Why should a Canadian senior pay over $800 per year to lower cholesterol with Lipitor when someone in New Zealand pays $15 for the same medication? In a recent report, Pharmacare 2020 notes this level of price gouging and states that overall Canadians pay, “nearly double (79% higher than) the median prices found in other OECD countries and more than four times (445%) higher than the best available prices.” This is a program we can’t afford not to have.

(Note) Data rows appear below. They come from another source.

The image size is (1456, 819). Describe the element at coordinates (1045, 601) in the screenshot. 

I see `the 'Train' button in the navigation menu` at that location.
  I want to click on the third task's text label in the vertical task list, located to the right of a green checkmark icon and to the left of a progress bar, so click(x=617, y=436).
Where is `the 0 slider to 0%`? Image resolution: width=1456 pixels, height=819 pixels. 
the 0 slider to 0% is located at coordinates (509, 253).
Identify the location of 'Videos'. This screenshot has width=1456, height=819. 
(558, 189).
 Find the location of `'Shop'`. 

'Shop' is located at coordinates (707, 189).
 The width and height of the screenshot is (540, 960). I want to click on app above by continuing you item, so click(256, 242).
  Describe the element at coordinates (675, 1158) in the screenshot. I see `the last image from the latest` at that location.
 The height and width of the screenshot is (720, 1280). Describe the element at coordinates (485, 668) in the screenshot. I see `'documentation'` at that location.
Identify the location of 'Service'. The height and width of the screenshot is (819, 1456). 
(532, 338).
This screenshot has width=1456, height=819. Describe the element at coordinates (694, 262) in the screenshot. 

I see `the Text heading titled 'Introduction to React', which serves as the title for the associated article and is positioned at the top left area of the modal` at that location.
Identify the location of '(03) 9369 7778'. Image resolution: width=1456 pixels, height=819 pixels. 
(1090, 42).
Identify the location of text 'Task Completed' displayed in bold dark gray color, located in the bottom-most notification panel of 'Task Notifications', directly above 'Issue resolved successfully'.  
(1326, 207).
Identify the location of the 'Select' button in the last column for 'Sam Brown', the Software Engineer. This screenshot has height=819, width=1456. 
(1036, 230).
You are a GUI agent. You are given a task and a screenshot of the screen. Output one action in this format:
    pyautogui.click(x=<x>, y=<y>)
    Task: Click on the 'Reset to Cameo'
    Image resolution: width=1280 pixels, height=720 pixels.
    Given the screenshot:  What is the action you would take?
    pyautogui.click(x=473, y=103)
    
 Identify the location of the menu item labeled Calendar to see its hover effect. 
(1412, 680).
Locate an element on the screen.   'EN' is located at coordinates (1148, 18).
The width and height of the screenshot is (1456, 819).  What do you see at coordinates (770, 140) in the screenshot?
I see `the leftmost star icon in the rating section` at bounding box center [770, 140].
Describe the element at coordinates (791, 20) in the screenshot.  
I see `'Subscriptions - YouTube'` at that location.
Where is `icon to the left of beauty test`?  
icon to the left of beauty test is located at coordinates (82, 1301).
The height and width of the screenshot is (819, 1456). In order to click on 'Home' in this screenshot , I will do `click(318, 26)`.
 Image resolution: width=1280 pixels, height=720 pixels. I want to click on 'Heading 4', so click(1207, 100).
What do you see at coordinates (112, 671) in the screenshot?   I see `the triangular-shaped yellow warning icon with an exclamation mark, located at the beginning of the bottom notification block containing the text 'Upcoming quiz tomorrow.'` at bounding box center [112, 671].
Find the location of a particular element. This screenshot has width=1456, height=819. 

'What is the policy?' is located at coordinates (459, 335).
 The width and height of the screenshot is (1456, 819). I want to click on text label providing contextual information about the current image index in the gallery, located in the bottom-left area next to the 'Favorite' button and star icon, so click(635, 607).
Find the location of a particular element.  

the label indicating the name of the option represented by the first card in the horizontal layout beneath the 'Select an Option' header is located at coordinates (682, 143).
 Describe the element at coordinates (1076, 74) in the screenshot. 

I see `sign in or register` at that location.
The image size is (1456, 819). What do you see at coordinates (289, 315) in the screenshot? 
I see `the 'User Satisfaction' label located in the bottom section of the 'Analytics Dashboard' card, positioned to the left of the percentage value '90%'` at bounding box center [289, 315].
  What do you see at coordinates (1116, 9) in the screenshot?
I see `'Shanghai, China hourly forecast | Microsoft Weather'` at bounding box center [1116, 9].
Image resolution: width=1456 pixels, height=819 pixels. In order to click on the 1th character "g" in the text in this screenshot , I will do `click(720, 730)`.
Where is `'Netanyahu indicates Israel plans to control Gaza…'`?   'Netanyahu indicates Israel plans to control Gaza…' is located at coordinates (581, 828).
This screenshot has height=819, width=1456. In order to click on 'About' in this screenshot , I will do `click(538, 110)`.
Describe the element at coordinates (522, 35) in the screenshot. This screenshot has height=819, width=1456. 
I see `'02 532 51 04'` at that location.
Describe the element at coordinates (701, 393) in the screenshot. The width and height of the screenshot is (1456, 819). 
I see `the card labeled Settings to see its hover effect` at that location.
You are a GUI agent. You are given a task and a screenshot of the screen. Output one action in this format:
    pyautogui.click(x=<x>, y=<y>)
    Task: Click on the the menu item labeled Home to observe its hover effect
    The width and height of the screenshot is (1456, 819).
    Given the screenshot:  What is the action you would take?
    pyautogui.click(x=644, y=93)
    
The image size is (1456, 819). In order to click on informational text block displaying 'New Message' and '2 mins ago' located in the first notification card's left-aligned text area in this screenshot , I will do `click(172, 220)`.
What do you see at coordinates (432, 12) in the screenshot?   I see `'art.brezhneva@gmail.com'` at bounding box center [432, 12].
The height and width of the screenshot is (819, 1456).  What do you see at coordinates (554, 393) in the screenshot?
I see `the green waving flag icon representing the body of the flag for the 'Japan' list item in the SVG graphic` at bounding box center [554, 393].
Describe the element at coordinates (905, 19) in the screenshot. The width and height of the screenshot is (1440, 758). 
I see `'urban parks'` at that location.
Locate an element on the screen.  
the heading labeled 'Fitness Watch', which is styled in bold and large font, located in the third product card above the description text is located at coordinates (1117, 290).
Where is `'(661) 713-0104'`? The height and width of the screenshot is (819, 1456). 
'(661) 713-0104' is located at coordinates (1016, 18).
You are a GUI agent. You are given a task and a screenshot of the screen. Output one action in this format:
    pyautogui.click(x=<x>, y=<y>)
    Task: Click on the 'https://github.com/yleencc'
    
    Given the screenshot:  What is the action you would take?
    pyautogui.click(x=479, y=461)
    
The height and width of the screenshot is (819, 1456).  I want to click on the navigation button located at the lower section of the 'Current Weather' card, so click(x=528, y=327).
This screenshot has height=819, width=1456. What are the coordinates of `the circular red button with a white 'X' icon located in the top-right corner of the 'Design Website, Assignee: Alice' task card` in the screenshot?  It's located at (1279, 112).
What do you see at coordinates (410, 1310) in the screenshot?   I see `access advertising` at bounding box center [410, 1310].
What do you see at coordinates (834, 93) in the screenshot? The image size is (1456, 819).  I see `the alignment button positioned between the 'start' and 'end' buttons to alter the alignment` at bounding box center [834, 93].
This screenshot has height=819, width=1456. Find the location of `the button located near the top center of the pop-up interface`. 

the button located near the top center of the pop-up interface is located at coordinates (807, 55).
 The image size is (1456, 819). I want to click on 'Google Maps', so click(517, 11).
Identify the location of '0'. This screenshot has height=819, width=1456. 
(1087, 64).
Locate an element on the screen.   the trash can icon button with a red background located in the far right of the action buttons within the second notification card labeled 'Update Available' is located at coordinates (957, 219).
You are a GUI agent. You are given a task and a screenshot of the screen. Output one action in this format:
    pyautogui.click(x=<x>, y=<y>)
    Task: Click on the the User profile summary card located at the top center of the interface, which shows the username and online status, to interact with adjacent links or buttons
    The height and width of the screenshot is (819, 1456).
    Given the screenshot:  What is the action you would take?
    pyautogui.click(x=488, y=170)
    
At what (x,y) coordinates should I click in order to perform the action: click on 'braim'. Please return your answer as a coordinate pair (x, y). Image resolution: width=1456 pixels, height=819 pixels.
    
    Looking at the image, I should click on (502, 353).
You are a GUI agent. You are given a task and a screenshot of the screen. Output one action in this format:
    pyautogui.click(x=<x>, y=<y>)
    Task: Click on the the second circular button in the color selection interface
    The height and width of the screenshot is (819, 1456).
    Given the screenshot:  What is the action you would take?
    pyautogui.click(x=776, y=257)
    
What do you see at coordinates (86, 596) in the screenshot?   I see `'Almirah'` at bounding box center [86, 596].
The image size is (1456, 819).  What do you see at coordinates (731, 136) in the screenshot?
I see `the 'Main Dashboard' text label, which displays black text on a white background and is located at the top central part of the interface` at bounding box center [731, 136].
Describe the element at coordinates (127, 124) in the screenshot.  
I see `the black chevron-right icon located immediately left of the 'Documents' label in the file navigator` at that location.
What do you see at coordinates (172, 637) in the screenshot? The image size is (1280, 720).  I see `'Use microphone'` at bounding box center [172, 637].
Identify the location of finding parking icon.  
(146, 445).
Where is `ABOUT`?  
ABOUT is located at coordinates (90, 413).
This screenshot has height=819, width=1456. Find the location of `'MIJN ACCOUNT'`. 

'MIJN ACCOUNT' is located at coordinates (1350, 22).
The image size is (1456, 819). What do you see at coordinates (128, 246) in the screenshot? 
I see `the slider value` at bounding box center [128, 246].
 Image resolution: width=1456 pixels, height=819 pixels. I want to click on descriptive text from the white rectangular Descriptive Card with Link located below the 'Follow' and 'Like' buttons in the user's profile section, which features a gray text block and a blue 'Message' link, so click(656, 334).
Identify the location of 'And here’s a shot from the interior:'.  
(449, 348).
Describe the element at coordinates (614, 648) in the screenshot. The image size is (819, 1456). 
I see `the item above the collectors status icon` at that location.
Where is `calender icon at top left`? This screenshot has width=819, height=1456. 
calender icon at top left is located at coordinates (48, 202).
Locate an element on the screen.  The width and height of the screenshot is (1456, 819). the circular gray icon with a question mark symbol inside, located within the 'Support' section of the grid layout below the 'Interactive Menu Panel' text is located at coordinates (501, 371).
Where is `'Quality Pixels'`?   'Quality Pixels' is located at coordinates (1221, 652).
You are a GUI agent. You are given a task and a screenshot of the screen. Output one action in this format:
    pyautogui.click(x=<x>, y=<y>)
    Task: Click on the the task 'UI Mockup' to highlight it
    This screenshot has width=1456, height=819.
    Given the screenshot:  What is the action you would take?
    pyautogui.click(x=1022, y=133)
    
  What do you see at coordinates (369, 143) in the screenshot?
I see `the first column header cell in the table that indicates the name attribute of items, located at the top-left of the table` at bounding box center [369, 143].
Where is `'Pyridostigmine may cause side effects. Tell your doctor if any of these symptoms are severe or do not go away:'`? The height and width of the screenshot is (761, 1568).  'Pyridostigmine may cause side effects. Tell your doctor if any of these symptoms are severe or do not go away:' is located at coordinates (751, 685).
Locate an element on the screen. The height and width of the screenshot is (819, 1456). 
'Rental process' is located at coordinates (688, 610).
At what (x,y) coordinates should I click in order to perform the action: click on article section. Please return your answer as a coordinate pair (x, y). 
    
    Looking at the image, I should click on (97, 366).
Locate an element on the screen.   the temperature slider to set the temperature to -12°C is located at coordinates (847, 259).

But to put in this program in motion, citing the evidence is not enough. It will take political will and public pressure. What occurs at the health ministers meeting this week will be the prelude to a meeting between the Prime Minister and Premiers where a new health accord will be negotiated. Canadians cannot continue to quietly pay these outrageous prices for drugs while we cut spending in other areas of health care. Will our ministers take up the challenges represented by our aging population, spiraling drug costs and an increasingly fragmented system and commit to pharmacare, or will they stay on the current path, fiddling around the edges, without confronting the real issues?

Canada’s Nurses are making a strong push for a bold vision on prescription drugs and health care as we monitor the negotiations and meet with health ministers next week. We are working with health care stakeholders across the country to develop common positions in advance of the health accord negotiations. One unanimous position held by all stakeholders has been demands for universal prescription drug coverage, and we will be sending that message to ministers.

We will also be watching to ensure governments don’t try and pass off catastrophic drug coverage as a positive step forward. Catastrophic drug coverage has been the model adopted by most provinces as they have had to deal with an increasing number of seniors, sick and impoverished citizens without the ability to secure medication. 

Catastrophic coverage fails on most levels compared to a universal drug plan and in the longer term blocks meaningful reform while burdening the most vulnerable with essentially a tax on their illness. In addition, employers’ costs would also increase. The answer to dealing with increasing costs and decreasing access (fully 1 out of 10 Canadians cannot afford prescribed medicines) is not a system that leaves prices high and only kicks in when people are in crisis. Only a full prescription drug program can secure a system that is able to negotiate lower costs, increase efficiency, ensure access and coordinate appropriate use. Not moving forward on a national prescription drug plan would be a profound lost opportunity. Let’s ensure we don’t look back with regret but rather celebrate a bold initiative that leads to real change for all Canadians. Now is the time to commit to national prescription drug coverage in Canada.